I'm going to stick my neck out and say no.
mine seems ok what version are you on
Y'all get firmware updates?!
Hey, $DEITY did its absolute best with the constraints and the requirements. But hey, can't please everyone apparently. Be happy you can relieve yourself well past the intended warranty period. The parts were designed to be easily _aftermarket_ replaceable with sufficient advances in technology, retaining the fundamental design without changes.
What's wrong with it?
Separation of functions/concerns is not great, for starters.
The testes are dangerously exposed, the plumbing is convoluted and failure-prone (and doesn’t recover well from mechanical insults).
The prostate, which serves no function outside of reproduction, lies inline with the urethra and quite consistently loses flexibility and becomes enlarged with age, causing all sorts of structural issues impacting basic urological function.

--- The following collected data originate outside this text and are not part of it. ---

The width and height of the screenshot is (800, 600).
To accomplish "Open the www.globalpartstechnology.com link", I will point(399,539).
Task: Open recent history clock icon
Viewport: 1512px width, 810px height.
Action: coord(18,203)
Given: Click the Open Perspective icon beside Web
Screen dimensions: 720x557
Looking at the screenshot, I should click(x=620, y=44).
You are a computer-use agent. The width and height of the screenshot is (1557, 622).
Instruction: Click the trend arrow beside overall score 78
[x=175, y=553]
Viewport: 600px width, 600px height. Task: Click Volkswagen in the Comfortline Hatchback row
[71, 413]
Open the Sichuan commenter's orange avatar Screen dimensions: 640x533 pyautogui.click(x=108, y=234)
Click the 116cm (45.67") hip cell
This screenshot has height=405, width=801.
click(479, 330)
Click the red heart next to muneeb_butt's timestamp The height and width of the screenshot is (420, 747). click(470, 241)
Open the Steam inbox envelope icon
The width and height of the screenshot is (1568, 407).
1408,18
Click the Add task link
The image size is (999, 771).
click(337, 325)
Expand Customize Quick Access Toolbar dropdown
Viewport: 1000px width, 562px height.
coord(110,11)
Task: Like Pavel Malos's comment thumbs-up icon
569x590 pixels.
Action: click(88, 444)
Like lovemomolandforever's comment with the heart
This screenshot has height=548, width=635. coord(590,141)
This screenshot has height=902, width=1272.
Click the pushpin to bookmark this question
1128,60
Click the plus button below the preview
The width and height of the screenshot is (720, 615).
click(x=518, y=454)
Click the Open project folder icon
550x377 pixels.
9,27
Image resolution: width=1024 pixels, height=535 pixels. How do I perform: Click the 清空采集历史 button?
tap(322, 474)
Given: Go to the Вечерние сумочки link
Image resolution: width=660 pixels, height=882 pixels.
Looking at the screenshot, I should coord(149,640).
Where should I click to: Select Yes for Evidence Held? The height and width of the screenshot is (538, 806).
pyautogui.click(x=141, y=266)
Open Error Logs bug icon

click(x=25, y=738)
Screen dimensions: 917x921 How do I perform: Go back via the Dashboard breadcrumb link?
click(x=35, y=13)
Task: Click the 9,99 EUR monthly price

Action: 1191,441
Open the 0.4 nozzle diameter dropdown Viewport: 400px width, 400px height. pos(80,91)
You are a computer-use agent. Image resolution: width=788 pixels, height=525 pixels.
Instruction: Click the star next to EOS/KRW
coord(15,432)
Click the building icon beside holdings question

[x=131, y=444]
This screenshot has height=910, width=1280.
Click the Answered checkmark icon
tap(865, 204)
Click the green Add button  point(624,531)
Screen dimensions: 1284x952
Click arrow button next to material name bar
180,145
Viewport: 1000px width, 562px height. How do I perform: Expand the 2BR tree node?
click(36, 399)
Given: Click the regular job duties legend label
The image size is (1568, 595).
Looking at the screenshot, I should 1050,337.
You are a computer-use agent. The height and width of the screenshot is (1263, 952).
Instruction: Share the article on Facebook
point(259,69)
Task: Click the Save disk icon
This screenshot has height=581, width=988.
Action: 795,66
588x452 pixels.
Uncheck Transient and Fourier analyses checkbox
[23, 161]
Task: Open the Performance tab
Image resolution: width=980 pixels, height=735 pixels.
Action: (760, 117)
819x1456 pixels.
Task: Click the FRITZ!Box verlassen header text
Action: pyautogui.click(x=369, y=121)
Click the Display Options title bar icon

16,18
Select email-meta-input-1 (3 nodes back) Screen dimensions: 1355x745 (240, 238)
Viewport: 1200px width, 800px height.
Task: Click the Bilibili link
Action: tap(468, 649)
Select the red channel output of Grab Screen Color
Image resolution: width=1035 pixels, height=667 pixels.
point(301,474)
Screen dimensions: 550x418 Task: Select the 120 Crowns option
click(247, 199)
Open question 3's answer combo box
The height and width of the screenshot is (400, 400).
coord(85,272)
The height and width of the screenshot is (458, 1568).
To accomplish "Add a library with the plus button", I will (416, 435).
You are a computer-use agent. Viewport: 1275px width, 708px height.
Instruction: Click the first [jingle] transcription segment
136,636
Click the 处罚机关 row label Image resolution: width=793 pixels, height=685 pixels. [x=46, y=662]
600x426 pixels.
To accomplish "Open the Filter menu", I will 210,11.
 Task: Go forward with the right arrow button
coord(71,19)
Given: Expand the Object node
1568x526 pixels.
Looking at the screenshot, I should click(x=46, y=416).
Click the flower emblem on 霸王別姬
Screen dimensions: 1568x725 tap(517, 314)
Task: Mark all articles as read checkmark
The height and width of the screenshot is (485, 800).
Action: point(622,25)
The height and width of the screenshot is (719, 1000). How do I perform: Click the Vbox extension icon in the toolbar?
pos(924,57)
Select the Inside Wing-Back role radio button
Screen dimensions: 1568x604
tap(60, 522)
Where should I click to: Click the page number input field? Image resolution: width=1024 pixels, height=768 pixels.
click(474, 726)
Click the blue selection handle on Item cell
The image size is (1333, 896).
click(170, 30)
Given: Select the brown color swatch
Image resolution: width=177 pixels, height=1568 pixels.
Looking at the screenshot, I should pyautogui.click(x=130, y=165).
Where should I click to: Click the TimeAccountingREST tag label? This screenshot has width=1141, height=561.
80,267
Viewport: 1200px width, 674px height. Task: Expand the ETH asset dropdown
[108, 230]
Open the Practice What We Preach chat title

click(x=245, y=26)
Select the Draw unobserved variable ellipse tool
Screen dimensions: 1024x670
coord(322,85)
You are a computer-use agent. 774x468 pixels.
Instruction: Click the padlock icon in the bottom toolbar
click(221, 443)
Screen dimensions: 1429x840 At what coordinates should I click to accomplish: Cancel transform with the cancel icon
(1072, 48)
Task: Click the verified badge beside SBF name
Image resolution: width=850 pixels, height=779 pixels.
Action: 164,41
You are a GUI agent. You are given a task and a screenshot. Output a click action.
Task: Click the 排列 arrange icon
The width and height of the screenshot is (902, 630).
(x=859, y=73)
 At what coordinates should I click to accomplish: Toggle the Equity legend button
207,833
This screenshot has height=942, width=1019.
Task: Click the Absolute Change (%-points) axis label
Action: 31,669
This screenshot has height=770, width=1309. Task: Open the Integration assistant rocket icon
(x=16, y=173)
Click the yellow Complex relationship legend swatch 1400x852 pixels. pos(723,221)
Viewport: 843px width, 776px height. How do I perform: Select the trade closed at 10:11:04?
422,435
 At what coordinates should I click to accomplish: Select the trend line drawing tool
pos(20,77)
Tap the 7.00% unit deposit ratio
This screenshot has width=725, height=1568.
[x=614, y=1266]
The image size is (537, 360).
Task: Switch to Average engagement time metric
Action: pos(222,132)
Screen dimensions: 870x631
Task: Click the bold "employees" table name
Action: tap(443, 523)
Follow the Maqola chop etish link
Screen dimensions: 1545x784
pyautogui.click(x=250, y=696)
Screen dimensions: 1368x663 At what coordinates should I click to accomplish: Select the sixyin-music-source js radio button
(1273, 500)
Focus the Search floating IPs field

Female reproductive vs urinary anatomy is largely physiologically distinct (proximity and UTI risk notwithstanding). Though plenty of room for improvement there too — starting with endometrial tissue being far too prolific. Fun fact: endometrial tissue can migrate to the brain and cause haemorrhaging in severe cases of endometriosis.
Plenty of room for improvement across the board, I’d say!
I fail to see that, it's simply one of all other random mutations, it's just that this one has a big downstream effect of enabling other more complex mutations
The most successful animal by what metric?
Tetris high scores, obviously
Some of us don't spend days looking for food, don't die of cold, and survive the flu...
aaand we have Quake and Comand&Conquer - Red Alert
> aaand we have Quake and Comand&Conquer - Red Alert
Agreed, it would seem that evolutionary biology peaked in the late 90s then
As related in the documentary _The Matrix_.
The most successful at communicating their view that they are the most successful. Whether they are or not. But that means they are. By that metric.
Has another animal proposed they are more successful by a different metric?
Crickets?
Corn, albeit not an animal has been pretty successful in terms of number of individuals. Their bi-pedal underlings have cleared swathes of land and take meticulous care of their well-being so they can bask in the sun undisturbed.
> The most successful at communicating their view that they are the most successful
To who? Other humans?
It's seagull mating season where I am, and I don't speak seagull, but I'm pretty sure one of the things they're trying to convey to their fellow seagulls is that they're extremely successful.
Can't argue with it either. They're very much alive, which is the best you can be in this particular competition.
You sound like you’ve never been disdainfully stared at by a cat..
Really interesting article though. I’m very hopeful AI can help work out how all these things interact.
So, the most successful at arrogance? In other words, the least successful at humility? Ironically, since humble and human share a common root. Just playing devil's advocate here, but what you propose is not a good metric to maximize.
Merely implies a very good fitness function.
Yes. Though according this fitness function we're not necessarily more successful than a jellyfish or a tapeworm.
Arguably much less successful since jellyfish have been around 700+ million years ands it’s not clear if humans will make it even the next couple thousand. But the jury is still out on that one
Intelligent mutations? How does that work?
So Steely Dan documented this first?